晴れていながらも、どことなく雲で濁った冬空が、丸の内の気取った街並みを見下ろしていた。乾いているのか湿っているのか判然としない風が、薄くて鈍い日光を跳ね返す高層ビルに巻きつくように吹いており、うようよと往来する人々の身を縮こませていた。
東京駅丸の内北口を出て徒歩3分ほど。大手不動産会社の瀟洒なビル内にあるカフェに、岳と優一はいた。

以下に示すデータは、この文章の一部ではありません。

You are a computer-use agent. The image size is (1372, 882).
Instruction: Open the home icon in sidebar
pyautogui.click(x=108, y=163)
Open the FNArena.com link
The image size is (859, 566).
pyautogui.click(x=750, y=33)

今週の頭に安馬氏から連絡があり、この場所を指定された。今回の父親との面会は、彼が双方の連絡役となり、実現したものだった。
ウッド調の店内は広いが、休日で客は多かった。客層としては岳と同世代の男女や、こじんまりとした同窓会を開く老年女性たち、喫煙席で煙草を吹かすオヤジや化粧の濃い中年女性など、幅広かった。ジャズのスタンダードナンバーがBGMとして流れる中、なかなかに賑やかな空間だった。
これならば、ちょっとやそっとのことでは自分たちに注目は集まらないだろう。男3人がテーブルを囲っていても、妙に思われなさそうだった。そういったことを考慮して、安馬氏がこの店を選んだのは明白だった。

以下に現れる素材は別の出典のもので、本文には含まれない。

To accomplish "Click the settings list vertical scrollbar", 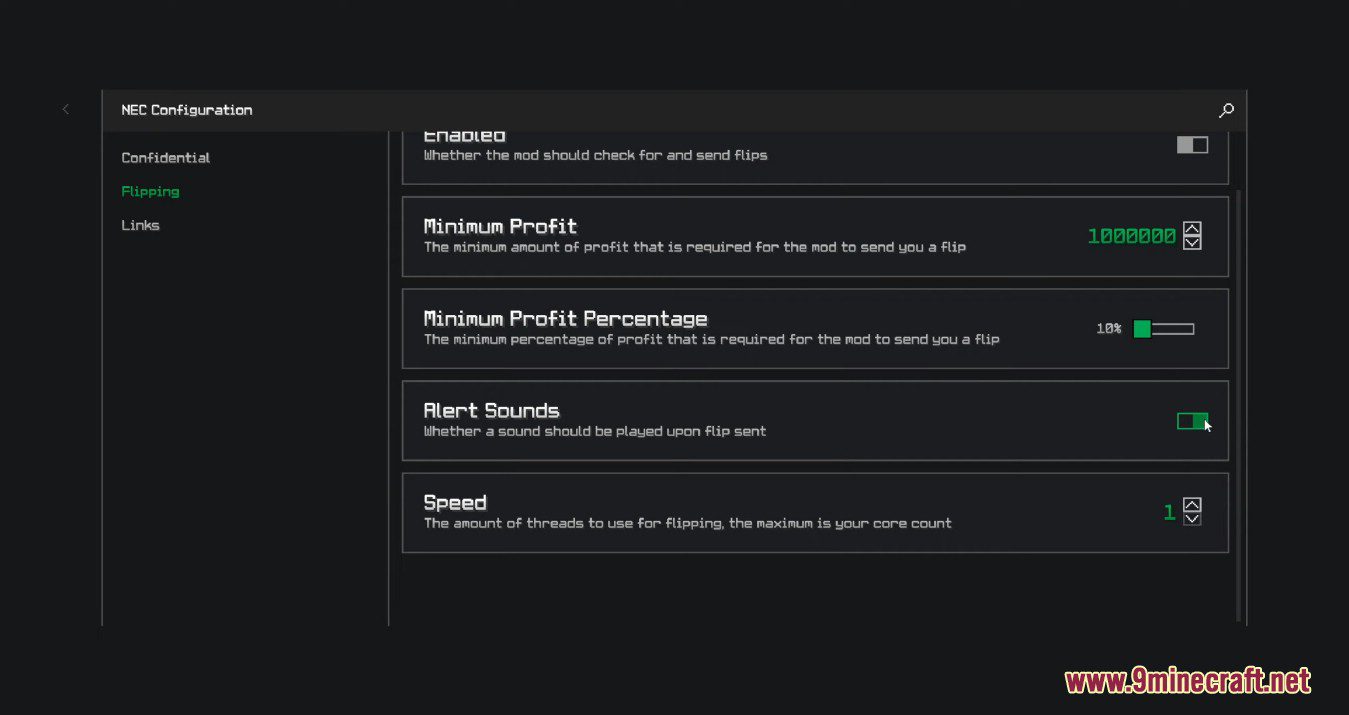I will pos(1239,400).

4人がけのテーブルに岳は優一と並んで座り、父親が来るのを待っていた。
席に案内されてから、優一はずっとそわそわしている。何度も何度もため息をついては、腕時計をちらちらと見ていた。約束の時間である13時まであと数分となり、さらにナーバスになっているのか。さっきから貧乏ゆすりが止まらなくなっていた。
「……今までの人生で一番ってくらい意気込んでるのに、ダメだわ。口から心臓が出そう」
呻くような声で優一がそう言い、岳は頷いた。その気持ちは、十二分に分かる。岳もこれ以上にないほどに緊張していた。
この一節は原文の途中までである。